TASK —
So that nothing is lost, transcribe each line of the records exactly.

(Saved data entries)
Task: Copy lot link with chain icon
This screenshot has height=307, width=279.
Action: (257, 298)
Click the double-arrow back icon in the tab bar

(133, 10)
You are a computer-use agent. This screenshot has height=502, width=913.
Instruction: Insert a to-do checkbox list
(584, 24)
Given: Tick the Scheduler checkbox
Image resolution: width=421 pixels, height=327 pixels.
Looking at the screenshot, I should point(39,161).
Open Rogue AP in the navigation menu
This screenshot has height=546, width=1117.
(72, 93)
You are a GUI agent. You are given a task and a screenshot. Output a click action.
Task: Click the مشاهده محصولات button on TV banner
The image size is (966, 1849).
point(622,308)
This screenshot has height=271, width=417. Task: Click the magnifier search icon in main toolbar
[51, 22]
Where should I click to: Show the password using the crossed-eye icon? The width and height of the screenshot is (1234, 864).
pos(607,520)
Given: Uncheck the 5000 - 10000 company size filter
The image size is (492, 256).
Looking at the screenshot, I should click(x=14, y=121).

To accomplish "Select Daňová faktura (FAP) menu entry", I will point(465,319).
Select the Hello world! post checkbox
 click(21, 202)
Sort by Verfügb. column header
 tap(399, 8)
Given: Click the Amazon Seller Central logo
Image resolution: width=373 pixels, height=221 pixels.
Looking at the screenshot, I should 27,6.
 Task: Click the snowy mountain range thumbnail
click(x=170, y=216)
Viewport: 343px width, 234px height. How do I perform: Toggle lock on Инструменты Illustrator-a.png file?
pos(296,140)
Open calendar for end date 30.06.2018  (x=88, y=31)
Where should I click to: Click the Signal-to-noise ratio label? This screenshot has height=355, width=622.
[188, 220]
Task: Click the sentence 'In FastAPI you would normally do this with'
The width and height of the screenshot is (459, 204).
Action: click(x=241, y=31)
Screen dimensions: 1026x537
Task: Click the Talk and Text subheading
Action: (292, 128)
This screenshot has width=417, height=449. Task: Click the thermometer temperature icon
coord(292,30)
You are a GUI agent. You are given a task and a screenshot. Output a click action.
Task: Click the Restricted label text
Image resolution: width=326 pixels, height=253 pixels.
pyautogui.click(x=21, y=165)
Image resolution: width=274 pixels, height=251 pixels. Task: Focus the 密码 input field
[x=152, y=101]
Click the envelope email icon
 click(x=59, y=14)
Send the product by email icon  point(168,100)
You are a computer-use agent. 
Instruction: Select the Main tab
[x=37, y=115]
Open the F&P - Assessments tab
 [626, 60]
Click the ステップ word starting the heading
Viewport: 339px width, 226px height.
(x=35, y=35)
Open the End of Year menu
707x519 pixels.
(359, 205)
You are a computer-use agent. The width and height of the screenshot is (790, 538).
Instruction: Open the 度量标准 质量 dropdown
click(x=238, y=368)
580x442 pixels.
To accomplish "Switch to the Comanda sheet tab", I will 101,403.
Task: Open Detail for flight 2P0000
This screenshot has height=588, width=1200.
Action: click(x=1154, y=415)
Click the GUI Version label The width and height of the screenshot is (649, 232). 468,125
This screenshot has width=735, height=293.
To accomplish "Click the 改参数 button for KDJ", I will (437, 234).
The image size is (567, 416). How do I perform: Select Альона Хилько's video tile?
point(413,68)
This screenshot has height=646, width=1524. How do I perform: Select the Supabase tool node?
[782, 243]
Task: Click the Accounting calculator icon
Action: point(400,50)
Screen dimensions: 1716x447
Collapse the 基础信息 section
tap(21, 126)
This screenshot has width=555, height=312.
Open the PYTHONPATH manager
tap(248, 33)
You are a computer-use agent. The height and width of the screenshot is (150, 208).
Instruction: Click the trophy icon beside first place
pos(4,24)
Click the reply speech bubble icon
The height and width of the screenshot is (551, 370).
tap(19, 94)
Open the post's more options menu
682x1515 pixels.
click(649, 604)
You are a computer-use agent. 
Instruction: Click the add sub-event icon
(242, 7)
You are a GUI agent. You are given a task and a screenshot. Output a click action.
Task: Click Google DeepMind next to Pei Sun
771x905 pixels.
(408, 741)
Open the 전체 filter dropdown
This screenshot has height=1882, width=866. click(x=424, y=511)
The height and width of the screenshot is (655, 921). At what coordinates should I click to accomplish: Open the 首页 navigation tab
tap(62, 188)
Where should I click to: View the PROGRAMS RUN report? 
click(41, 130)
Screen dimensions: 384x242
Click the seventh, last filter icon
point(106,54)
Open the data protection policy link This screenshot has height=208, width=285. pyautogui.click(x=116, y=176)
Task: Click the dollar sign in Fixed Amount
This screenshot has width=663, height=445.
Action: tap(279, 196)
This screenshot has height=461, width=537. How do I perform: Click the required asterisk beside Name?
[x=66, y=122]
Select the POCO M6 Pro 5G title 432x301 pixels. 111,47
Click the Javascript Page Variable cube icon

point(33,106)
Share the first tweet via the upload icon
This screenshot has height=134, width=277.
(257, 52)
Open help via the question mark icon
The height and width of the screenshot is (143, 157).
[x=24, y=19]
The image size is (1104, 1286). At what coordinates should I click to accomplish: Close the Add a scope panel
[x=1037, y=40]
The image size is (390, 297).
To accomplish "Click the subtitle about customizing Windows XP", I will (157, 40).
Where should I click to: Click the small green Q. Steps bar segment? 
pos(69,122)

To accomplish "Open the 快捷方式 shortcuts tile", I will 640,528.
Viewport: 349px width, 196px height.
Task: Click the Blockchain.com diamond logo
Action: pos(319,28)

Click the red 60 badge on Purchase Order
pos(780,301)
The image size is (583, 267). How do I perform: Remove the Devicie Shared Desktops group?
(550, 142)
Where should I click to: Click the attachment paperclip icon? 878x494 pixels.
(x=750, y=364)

ANSWER SECTION —
Task: Copy lot link with chain icon
This screenshot has height=307, width=279.
Action: (257, 298)
Click the double-arrow back icon in the tab bar

(133, 10)
You are a computer-use agent. This screenshot has height=502, width=913.
Instruction: Insert a to-do checkbox list
(584, 24)
Given: Tick the Scheduler checkbox
Image resolution: width=421 pixels, height=327 pixels.
Looking at the screenshot, I should point(39,161).
Open Rogue AP in the navigation menu
This screenshot has height=546, width=1117.
(72, 93)
You are a GUI agent. You are given a task and a screenshot. Output a click action.
Task: Click the مشاهده محصولات button on TV banner
The image size is (966, 1849).
point(622,308)
This screenshot has height=271, width=417. Task: Click the magnifier search icon in main toolbar
[51, 22]
Where should I click to: Show the password using the crossed-eye icon? The width and height of the screenshot is (1234, 864).
pos(607,520)
Given: Uncheck the 5000 - 10000 company size filter
The image size is (492, 256).
Looking at the screenshot, I should click(x=14, y=121).

To accomplish "Select Daňová faktura (FAP) menu entry", I will point(465,319).
Select the Hello world! post checkbox
 click(21, 202)
Sort by Verfügb. column header
 tap(399, 8)
Given: Click the Amazon Seller Central logo
Image resolution: width=373 pixels, height=221 pixels.
Looking at the screenshot, I should 27,6.
 Task: Click the snowy mountain range thumbnail
click(x=170, y=216)
Viewport: 343px width, 234px height. How do I perform: Toggle lock on Инструменты Illustrator-a.png file?
pos(296,140)
Open calendar for end date 30.06.2018  (x=88, y=31)
Where should I click to: Click the Signal-to-noise ratio label? This screenshot has height=355, width=622.
[188, 220]
Task: Click the sentence 'In FastAPI you would normally do this with'
The width and height of the screenshot is (459, 204).
Action: click(x=241, y=31)
Screen dimensions: 1026x537
Task: Click the Talk and Text subheading
Action: (292, 128)
This screenshot has width=417, height=449. Task: Click the thermometer temperature icon
coord(292,30)
You are a GUI agent. You are given a task and a screenshot. Output a click action.
Task: Click the Restricted label text
Image resolution: width=326 pixels, height=253 pixels.
pyautogui.click(x=21, y=165)
Image resolution: width=274 pixels, height=251 pixels. Task: Focus the 密码 input field
[x=152, y=101]
Click the envelope email icon
 click(x=59, y=14)
Send the product by email icon  point(168,100)
You are a computer-use agent. 
Instruction: Select the Main tab
[x=37, y=115]
Open the F&P - Assessments tab
 [626, 60]
Click the ステップ word starting the heading
Viewport: 339px width, 226px height.
(x=35, y=35)
Open the End of Year menu
707x519 pixels.
(359, 205)
You are a computer-use agent. The width and height of the screenshot is (790, 538).
Instruction: Open the 度量标准 质量 dropdown
click(x=238, y=368)
580x442 pixels.
To accomplish "Switch to the Comanda sheet tab", I will 101,403.
Task: Open Detail for flight 2P0000
This screenshot has height=588, width=1200.
Action: click(x=1154, y=415)
Click the GUI Version label The width and height of the screenshot is (649, 232). 468,125
This screenshot has width=735, height=293.
To accomplish "Click the 改参数 button for KDJ", I will (437, 234).
The image size is (567, 416). How do I perform: Select Альона Хилько's video tile?
point(413,68)
This screenshot has height=646, width=1524. How do I perform: Select the Supabase tool node?
[782, 243]
Task: Click the Accounting calculator icon
Action: point(400,50)
Screen dimensions: 1716x447
Collapse the 基础信息 section
tap(21, 126)
This screenshot has width=555, height=312.
Open the PYTHONPATH manager
tap(248, 33)
You are a computer-use agent. The height and width of the screenshot is (150, 208).
Instruction: Click the trophy icon beside first place
pos(4,24)
Click the reply speech bubble icon
The height and width of the screenshot is (551, 370).
tap(19, 94)
Open the post's more options menu
682x1515 pixels.
click(649, 604)
You are a computer-use agent. 
Instruction: Click the add sub-event icon
(242, 7)
You are a GUI agent. You are given a task and a screenshot. Output a click action.
Task: Click Google DeepMind next to Pei Sun
771x905 pixels.
(408, 741)
Open the 전체 filter dropdown
This screenshot has height=1882, width=866. click(x=424, y=511)
The height and width of the screenshot is (655, 921). At what coordinates should I click to accomplish: Open the 首页 navigation tab
tap(62, 188)
Where should I click to: View the PROGRAMS RUN report? 
click(41, 130)
Screen dimensions: 384x242
Click the seventh, last filter icon
point(106,54)
Open the data protection policy link This screenshot has height=208, width=285. pyautogui.click(x=116, y=176)
Task: Click the dollar sign in Fixed Amount
This screenshot has width=663, height=445.
Action: tap(279, 196)
This screenshot has height=461, width=537. How do I perform: Click the required asterisk beside Name?
[x=66, y=122]
Select the POCO M6 Pro 5G title 432x301 pixels. 111,47
Click the Javascript Page Variable cube icon

point(33,106)
Share the first tweet via the upload icon
This screenshot has height=134, width=277.
(257, 52)
Open help via the question mark icon
The height and width of the screenshot is (143, 157).
[x=24, y=19]
The image size is (1104, 1286). At what coordinates should I click to accomplish: Close the Add a scope panel
[x=1037, y=40]
The image size is (390, 297).
To accomplish "Click the subtitle about customizing Windows XP", I will (157, 40).
Where should I click to: Click the small green Q. Steps bar segment? 
pos(69,122)

To accomplish "Open the 快捷方式 shortcuts tile", I will 640,528.
Viewport: 349px width, 196px height.
Task: Click the Blockchain.com diamond logo
Action: pos(319,28)

Click the red 60 badge on Purchase Order
pos(780,301)
The image size is (583, 267). How do I perform: Remove the Devicie Shared Desktops group?
(550, 142)
Where should I click to: Click the attachment paperclip icon? 878x494 pixels.
(x=750, y=364)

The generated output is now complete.